Андрей Колганов - Жернова истории
Миша молча встает и покидает кабинет. Понятливый, однако.
– Двадцать третьего сентября на заседании Политбюро «тройка» наметит расширение состава РВС СССР – и отнюдь не за счет ваших сторонников. А двадцать пятого на Пленуме ЦК они продавят это решение официально, – без предисловий сообщаю Троцкому эту весть.
– Кто? – Наркомвоенмор крайне лаконичен, но уже начинает волноваться.
– Ворошилов, Лашевич, Орджоникидзе, Уншлихт… Намечают и Сталина, но этот вряд ли согласится. Вас хотят поставить перед необходимостью протестовать, постараются вывести из себя, представить склочником, не способным к коллективной работе. Ведь вас уже почти год стараются представить человеком именно такого рода. Смысл этого решения вам понятен, и ваше возмущение легко спрогнозировать. Хорошо рассчитанная провокация – чтобы вы стали грозить отставкой, хлопать дверью и тэ-дэ, – излагаю ему свои соображения.
– Если это правда… – с закипающим раздражением медленно тянет Троцкий, – то я этого так не спущу…
– Чего, собственно, «тройка» и добивается, – тут же вклиниваюсь я в его мысли вслух. – Хотите добрый совет? – И, не дожидаясь ответной реакции председателя РВС, продолжаю: – Не упирайтесь. Сорвать этого решения вы все равно не сможете. И поменьше эмоций. Вы думаете, что ваши идеологические наскоки сколько-нибудь волнуют «тройку»? Не надо раздувать конфликт по поводу бюрократизации партии и досаждать Политбюро своими эпистолярными филиппиками по этому поводу. И, кстати, остановите ваших друзей, которые хотят сделать публичное заявление на ту же тему, – вас раздавят и начнут под этим предлогом изживание всякого инакомыслия.
Троцкий встрепенулся, расправил плечи и гневно воскликнул:
– Я не отступлю! Это – вопрос принципа, это – вопрос о коренных началах политики нашей партии! – И дальше полилась речь (впрочем, не слишком длинная, всего минут на десять), в которой Троцкий пытался объяснить мне, что, вступив в революционную борьбу, он не свернет с намеченного пути, несмотря ни на какие интриги.
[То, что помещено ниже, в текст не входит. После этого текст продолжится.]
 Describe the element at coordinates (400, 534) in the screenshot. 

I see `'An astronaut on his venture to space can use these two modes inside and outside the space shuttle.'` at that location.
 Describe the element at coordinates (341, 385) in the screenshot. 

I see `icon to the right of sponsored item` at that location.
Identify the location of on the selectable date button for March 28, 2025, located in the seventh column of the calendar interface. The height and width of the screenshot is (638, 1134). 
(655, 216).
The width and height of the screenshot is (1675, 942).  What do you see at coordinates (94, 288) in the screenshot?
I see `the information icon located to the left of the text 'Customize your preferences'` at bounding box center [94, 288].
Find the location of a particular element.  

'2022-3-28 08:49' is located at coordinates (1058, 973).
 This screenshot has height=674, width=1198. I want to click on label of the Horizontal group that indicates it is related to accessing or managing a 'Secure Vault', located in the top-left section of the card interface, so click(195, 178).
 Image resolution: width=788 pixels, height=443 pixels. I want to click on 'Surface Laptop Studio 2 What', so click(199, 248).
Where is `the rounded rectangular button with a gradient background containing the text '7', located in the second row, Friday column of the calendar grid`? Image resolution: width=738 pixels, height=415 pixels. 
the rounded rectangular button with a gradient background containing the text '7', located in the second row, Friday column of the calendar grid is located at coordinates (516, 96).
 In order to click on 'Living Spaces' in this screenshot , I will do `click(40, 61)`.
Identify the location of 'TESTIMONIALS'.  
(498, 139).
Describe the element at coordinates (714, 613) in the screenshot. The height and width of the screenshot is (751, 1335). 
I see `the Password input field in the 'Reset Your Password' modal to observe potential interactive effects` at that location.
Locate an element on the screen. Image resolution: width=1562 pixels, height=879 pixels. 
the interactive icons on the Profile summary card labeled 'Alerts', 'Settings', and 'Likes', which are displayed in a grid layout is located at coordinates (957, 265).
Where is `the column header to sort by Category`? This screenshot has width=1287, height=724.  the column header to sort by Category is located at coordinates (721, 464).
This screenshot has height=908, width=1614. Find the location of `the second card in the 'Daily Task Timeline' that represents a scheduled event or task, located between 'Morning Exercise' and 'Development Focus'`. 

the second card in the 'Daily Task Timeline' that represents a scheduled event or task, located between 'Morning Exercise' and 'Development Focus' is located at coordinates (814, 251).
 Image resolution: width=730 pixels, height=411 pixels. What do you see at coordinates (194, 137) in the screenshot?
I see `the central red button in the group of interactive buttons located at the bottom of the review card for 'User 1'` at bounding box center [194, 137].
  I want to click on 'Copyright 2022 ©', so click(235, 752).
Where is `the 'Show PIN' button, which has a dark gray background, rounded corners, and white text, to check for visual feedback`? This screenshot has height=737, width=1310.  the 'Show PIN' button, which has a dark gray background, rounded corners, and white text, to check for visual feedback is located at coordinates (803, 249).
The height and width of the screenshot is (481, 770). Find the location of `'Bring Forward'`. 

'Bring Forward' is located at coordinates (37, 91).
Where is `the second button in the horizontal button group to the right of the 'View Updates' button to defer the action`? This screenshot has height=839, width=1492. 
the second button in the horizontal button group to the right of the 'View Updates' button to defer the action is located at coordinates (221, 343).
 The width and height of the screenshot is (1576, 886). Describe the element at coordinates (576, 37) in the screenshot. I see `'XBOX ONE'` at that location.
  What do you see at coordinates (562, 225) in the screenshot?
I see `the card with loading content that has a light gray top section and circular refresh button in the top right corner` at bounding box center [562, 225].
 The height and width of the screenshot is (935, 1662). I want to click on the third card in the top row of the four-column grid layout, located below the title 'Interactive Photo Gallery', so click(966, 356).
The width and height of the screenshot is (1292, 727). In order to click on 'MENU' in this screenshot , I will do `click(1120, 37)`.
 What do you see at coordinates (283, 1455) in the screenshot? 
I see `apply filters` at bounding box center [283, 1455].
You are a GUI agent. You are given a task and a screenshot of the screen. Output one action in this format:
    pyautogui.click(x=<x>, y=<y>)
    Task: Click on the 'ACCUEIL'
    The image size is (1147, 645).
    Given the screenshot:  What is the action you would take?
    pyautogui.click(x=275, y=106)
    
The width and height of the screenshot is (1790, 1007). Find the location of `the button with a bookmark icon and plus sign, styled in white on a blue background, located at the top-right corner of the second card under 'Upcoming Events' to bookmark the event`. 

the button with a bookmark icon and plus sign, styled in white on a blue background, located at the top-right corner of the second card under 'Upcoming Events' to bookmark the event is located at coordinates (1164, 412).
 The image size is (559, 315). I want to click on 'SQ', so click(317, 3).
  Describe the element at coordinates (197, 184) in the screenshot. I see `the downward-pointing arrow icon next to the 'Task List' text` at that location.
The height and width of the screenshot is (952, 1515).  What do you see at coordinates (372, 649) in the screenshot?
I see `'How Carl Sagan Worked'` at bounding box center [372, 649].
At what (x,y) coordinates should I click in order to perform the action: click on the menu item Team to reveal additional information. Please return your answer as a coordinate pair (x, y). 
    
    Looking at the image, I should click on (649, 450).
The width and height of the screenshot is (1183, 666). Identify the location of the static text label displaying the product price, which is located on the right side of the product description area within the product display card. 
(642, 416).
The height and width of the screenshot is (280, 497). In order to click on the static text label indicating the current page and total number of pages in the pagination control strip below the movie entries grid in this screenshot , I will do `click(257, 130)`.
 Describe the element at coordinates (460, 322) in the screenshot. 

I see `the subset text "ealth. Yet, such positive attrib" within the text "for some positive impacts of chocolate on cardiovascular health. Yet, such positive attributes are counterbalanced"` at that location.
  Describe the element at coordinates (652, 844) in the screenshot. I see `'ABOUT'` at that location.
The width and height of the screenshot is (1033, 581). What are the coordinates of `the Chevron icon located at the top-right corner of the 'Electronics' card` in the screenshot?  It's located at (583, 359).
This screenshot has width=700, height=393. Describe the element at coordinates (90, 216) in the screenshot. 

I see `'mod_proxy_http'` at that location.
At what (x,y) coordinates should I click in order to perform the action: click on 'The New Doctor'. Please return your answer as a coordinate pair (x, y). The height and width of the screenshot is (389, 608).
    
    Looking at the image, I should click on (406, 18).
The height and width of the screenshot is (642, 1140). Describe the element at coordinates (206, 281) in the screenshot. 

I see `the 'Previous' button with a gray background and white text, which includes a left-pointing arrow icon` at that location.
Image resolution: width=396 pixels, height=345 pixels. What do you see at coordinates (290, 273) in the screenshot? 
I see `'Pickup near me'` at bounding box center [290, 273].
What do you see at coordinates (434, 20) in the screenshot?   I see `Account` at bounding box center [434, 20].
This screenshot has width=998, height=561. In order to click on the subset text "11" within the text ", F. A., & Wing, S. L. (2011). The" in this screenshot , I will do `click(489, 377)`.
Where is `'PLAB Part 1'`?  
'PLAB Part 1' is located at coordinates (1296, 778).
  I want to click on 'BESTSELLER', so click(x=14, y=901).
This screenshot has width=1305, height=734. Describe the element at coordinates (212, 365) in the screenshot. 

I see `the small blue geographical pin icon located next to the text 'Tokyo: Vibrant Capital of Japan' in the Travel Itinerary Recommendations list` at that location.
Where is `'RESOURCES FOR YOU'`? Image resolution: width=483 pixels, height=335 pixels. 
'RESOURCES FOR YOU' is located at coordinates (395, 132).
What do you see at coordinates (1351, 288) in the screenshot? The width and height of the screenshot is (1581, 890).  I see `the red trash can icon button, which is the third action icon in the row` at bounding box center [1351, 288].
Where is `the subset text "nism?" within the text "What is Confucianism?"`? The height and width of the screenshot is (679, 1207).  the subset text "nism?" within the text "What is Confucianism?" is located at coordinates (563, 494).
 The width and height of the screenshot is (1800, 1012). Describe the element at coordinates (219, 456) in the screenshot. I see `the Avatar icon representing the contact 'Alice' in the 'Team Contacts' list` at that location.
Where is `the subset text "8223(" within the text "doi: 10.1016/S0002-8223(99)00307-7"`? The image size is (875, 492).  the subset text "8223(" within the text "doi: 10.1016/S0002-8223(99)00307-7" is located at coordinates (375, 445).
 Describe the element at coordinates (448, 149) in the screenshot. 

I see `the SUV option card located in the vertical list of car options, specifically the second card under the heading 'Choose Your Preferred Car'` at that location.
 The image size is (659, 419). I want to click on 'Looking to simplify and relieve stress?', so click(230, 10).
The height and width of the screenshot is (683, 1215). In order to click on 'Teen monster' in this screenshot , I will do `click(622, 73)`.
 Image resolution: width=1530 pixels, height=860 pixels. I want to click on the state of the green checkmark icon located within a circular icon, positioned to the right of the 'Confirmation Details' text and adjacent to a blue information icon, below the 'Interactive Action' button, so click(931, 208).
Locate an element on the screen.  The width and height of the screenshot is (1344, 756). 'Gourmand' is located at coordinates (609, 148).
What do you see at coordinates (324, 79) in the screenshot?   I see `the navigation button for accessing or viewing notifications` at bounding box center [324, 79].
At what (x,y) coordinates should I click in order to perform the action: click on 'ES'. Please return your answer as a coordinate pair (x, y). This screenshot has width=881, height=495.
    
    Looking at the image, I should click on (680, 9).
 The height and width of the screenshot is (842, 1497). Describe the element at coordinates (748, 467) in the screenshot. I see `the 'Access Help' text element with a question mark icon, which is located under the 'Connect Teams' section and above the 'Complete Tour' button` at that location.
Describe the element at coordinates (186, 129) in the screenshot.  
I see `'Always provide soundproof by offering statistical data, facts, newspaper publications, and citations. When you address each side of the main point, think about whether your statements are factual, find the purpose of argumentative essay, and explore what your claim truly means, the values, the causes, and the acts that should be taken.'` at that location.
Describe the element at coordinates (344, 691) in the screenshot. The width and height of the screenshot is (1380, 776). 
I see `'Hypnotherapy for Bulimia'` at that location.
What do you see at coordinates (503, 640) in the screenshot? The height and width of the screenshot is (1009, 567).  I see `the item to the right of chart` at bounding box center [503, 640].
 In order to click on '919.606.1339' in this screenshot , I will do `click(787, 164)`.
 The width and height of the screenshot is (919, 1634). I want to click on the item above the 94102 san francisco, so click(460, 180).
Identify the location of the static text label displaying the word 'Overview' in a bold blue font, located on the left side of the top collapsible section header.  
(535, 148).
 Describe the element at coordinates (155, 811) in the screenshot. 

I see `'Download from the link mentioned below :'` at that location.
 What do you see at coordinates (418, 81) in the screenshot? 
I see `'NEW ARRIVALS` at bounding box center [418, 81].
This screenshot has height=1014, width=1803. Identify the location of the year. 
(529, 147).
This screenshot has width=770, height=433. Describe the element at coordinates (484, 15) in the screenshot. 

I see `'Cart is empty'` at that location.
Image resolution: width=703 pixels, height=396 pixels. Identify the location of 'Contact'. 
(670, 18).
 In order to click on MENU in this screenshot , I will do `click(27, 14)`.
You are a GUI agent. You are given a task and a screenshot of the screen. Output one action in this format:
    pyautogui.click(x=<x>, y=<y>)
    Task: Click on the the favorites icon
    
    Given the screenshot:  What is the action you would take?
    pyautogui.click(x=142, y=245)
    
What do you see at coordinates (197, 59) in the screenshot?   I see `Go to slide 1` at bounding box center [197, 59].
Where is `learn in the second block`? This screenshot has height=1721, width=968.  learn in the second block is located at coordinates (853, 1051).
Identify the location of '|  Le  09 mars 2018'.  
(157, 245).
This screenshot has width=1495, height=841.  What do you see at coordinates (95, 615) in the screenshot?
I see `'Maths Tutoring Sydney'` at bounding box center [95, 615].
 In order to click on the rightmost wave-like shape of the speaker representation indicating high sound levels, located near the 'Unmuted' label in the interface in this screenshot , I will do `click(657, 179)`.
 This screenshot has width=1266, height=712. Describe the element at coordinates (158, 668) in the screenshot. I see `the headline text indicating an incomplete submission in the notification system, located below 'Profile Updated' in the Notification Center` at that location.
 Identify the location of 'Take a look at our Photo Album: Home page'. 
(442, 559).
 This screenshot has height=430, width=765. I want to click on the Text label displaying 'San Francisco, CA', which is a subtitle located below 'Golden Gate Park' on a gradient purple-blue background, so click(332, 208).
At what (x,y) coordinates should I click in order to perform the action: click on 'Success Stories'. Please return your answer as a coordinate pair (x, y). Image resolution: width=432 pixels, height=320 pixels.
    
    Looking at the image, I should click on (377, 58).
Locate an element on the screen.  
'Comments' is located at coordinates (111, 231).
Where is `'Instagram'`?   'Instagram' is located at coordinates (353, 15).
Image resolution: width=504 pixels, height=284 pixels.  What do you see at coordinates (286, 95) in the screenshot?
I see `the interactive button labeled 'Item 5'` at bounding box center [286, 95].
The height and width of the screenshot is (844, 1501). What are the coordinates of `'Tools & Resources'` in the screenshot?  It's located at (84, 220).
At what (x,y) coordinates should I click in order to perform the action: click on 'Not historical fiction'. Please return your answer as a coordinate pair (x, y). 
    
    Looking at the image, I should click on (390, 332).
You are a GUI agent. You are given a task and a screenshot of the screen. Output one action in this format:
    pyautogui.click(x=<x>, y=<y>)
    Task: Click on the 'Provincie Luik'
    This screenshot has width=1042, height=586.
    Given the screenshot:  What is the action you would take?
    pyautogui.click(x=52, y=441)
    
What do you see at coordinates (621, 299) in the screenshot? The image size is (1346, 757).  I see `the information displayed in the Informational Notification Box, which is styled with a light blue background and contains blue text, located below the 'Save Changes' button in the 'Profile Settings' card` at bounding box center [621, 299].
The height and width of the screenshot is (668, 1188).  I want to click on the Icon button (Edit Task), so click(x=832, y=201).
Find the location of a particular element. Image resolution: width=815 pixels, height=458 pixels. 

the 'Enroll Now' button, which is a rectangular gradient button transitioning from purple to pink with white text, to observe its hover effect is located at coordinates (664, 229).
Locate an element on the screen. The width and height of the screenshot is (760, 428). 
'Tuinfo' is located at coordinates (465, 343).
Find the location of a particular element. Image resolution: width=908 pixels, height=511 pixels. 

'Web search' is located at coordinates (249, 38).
Да, действительно, как оратор он был вполне достоин тех отзывов, которые приходилось о нем читать. Высокий эмоциональный накал, чувствуется полная вера в то, что говорит. Речь не вычурная, хотя и несколько более усложненная по сравнению, например, с Лениным. Было видно, что в его речи нет ни наигрыша, ни позерства. Но все-таки какой-то оттенок театральности чувствуется. Видимо, это просто часть его натуры.
Я уже не столь волновался, как при завязке нашей беседы, и смог оценивающе приглядеться не только к Троцкому, но и к его кабинету.
Старорежимная роскошь сохранилась в нем почти в неприкосновенности. Стены, отделанные мрамором, бронзовые светильники, люстра с хрустальными подвесками. Перед рабочим креслом Троцкого на столе стоял чернильный прибор и статуя витязя в шишаке…
Мне вдруг пришли на память стихи племянницы Троцкого Веры Инбер. Обычно я очень плохо запоминаю стихи, а эти я не учил даже, а лишь прочел как-то всего один раз. Но тем не менее удалось вспомнить небольшой кусок, как раз с описанием этого кабинета:
При свете ламп – в зеленом светеОбычно на исходе дняВ шестиколонном кабинетеВы принимаете меня.Затянут стол сукном червонным,И, точно пушки на скале,Четыре грозных телефонаБлестят на письменном столе……И наклонившись над декретом,И лоб рукою затеня,Вы забываете об этом,Как будто не было меня…
Тем временем Троцкий закончил свою речь, и я, кажется, понял, откуда у меня возникло это ощущение привкуса театральности. Троцкий «закрылся». Он прекрасно понимал, что в его раздувающемся конфликте с большинством Политбюро речь идет не только о принципах и о судьбе революции, но и о борьбе за ленинское наследство, за распределение власти. Пока Ленин был признанным лидером партии, эта борьба не имела столь серьезного значения – все они были в лучшем случае вторыми, а Ленин к тому же позволял всем им чувствовать себя с ним на равных – конфликтовать, спорить и даже оставлять его в меньшинстве по ряду вопросов. Эти – не таковы. Они не смогут держать в узде массу амбициозных и небесталанных политиков революционной волны одним только своим авторитетом. Поэтому для этих первая роль означает одно – безраздельную власть. Иначе не удержаться. И каждый из них это понимает, хотя и с разной степенью отчетливости.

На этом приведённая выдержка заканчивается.